### Working data
______________________________

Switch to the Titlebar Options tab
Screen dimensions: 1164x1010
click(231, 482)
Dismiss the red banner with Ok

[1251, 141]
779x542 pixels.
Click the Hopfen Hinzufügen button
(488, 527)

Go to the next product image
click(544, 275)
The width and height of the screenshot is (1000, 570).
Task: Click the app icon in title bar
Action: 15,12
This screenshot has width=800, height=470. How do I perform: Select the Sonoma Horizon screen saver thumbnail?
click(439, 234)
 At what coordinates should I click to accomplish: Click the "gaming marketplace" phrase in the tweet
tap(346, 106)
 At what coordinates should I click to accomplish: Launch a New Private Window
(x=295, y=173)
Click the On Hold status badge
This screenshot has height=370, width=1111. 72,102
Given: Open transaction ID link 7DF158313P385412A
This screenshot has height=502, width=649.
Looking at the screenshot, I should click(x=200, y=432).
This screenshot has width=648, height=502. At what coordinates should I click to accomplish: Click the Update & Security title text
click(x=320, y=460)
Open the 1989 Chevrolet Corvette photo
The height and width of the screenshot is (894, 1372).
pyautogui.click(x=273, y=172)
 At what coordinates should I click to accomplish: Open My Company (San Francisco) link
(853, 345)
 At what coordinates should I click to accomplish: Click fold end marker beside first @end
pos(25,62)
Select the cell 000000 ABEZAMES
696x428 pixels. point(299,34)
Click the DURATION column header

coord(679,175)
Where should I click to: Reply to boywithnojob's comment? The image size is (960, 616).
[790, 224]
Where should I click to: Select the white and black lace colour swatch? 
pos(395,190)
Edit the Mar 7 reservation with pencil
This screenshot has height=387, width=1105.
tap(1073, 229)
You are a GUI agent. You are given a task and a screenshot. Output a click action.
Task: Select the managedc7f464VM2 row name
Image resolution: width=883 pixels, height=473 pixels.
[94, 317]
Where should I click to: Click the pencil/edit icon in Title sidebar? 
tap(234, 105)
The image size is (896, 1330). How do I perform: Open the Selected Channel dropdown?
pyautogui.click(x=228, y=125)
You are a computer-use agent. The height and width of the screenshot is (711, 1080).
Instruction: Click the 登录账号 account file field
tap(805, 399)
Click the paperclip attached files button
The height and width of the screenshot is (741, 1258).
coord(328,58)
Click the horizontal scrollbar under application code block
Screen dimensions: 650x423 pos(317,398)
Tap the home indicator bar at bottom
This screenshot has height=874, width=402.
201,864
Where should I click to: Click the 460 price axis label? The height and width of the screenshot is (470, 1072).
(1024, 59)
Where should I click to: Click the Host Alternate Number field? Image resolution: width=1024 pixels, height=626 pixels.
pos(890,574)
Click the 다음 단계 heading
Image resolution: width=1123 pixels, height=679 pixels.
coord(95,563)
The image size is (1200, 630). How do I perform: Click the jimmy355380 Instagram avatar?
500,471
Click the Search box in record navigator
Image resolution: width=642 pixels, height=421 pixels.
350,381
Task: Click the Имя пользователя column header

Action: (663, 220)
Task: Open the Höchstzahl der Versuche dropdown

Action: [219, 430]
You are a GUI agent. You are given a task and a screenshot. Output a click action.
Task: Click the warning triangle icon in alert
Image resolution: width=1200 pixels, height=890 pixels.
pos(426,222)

______________________________

### Exercise brief
Within the material above, copy exactly the lines from the line that holds "Image resolution: width=883" up to and including the line that holds "Tap the home indicator bar at bottom".

### Exercise response
Image resolution: width=883 pixels, height=473 pixels.
[94, 317]
Where should I click to: Click the pencil/edit icon in Title sidebar? 
tap(234, 105)
The image size is (896, 1330). How do I perform: Open the Selected Channel dropdown?
pyautogui.click(x=228, y=125)
You are a computer-use agent. The height and width of the screenshot is (711, 1080).
Instruction: Click the 登录账号 account file field
tap(805, 399)
Click the paperclip attached files button
The height and width of the screenshot is (741, 1258).
coord(328,58)
Click the horizontal scrollbar under application code block
Screen dimensions: 650x423 pos(317,398)
Tap the home indicator bar at bottom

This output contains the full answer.